Mountain Lion Creative Commons
Hunting and Prey
Mountain lions only eat meat and will eat any animal it can catch. In Arizona, this includes deer, elk, antelope, bighorn sheep, wild horses and domestic cattle. The cougar is an ambush hunter preferring to stalk its prey. Its killing style is delivering a powerful leap to the back of the prey with a suffocating bite to the neck. It's interesting to note that other than humans, no animals preys upon the mountain lion.
Habitat and Territory
The Arizona Mountain Lion has a wide and diverse habitat including high elevation forests, rimrock canyons and mountainous desert areas. It prefers dense underbrush and rocky areas which facilitates itd ambush method of stalking or lying and waiting for unsuspecting prey. The cougar is a solitary animal with adults only meeting during mating season. Mother cougars and her kittens live in groups. Sizes of territories vary depending upon the volume of prey and terrain. Mountain lions urinate in claimed territory to warn other lions. Male territories will overlap slightly with females but never with another male.
Characteristics and Behavior
Cougars are strong, sleek and agile. Adult males average 2.0 to 2.7 feet tall to the shoulders with a nose to tail length of about 8 feet. They generally weigh between 115 to 160 pounds. Females are slightly smaller.
Their primary coat color in "tawny", but can have reddish tones and light patches on its underbody. Kittens are born spotted with blue eyes and rings on their tails. With large paws and strong hind legs, mountain lions possess the ability for short powerful sprints. They can jump 18 feet vertically and up to 40 feet horizontally.
Urban areas are forever expanding in Arizona and the ranges of the Puma (mountain lion) sometimes overlap areas inhabited by people. Although attacks on humans are very rare, there have been accounts, particularly in California and British Columbia where attacks have resulted in human death. In history, there have been very, very few reports of pumas attacking people. Cougars do not recognize people as prey, but instances of attack are usually related to territorial conflicts or juveniles seeking their own territories after being separated from their mothers.

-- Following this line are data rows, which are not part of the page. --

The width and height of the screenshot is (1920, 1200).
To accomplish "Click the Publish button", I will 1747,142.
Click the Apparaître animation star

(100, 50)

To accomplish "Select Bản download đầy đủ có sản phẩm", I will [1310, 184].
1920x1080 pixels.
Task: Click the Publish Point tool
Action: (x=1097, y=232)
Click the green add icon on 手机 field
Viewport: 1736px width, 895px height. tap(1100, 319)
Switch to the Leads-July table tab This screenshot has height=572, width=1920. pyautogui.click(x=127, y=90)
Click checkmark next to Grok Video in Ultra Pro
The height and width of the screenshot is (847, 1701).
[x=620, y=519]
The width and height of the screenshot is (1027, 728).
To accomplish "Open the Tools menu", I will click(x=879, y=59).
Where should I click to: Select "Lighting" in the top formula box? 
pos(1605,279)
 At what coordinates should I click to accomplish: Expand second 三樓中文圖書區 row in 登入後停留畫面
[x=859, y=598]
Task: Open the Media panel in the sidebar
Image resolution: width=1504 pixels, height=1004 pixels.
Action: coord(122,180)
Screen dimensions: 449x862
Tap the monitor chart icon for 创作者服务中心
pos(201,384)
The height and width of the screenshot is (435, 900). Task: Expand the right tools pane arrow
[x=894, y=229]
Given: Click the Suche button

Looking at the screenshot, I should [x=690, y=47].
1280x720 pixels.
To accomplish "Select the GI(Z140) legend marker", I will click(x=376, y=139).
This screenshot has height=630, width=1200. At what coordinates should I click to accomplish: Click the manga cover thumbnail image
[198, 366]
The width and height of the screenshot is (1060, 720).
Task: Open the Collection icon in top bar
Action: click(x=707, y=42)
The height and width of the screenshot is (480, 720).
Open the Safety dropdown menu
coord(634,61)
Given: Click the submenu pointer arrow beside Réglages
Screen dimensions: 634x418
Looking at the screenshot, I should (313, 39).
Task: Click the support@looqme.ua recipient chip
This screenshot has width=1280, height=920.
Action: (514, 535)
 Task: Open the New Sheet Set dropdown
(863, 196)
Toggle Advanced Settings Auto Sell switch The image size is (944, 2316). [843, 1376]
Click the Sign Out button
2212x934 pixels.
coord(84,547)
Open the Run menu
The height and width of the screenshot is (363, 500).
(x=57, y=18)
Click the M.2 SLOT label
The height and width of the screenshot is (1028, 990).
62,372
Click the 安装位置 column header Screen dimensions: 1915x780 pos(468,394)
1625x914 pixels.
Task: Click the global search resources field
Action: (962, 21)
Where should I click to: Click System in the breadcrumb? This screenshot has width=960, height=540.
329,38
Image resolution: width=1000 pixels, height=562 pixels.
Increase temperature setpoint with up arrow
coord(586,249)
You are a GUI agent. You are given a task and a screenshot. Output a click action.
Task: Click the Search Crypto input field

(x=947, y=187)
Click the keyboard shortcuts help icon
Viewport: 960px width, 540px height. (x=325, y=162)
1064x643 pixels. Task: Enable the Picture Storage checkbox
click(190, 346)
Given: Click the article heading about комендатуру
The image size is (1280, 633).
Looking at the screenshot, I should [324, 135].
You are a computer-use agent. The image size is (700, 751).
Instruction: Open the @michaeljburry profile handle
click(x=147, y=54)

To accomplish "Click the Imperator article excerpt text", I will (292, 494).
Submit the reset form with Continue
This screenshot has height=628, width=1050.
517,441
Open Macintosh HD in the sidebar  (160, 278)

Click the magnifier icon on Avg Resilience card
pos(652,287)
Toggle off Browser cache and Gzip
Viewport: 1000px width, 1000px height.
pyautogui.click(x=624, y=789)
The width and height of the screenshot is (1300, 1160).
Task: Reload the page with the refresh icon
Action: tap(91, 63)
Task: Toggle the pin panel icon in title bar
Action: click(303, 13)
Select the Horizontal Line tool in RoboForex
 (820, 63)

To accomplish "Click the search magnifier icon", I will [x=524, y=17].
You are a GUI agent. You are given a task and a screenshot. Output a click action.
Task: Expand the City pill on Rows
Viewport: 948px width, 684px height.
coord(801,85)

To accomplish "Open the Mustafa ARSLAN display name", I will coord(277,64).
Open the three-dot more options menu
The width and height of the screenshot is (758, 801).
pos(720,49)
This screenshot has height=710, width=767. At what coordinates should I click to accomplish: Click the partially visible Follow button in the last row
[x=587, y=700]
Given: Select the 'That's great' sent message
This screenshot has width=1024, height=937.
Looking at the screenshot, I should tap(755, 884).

If you come across a mountain lion in the wild, do not corner or antagonize it. If you feel threatened, try and look menacing and larger than you actually are by maintaining intense eye contact, shout loudly but calmly and flare a jacket or sweater to make yourself look larger. Slowly back away, don't run in panic and do not play dead. If you find yourself being attacked, fight back with sticks, rocks and bare hands focusing on a cougars sensitive spots like its eyes. Since it is natural instinct for a mountain lion to inflict bites on the neck and vertebrae, try and position yourself to protect those areas of your body.
As a reminder, a cougar attack is extremely rare. Just avoid antagonizing the animal and do not corner them. Give them ample room to leave the area without being threatened. If you want to see them up close and personal, go to a zoo.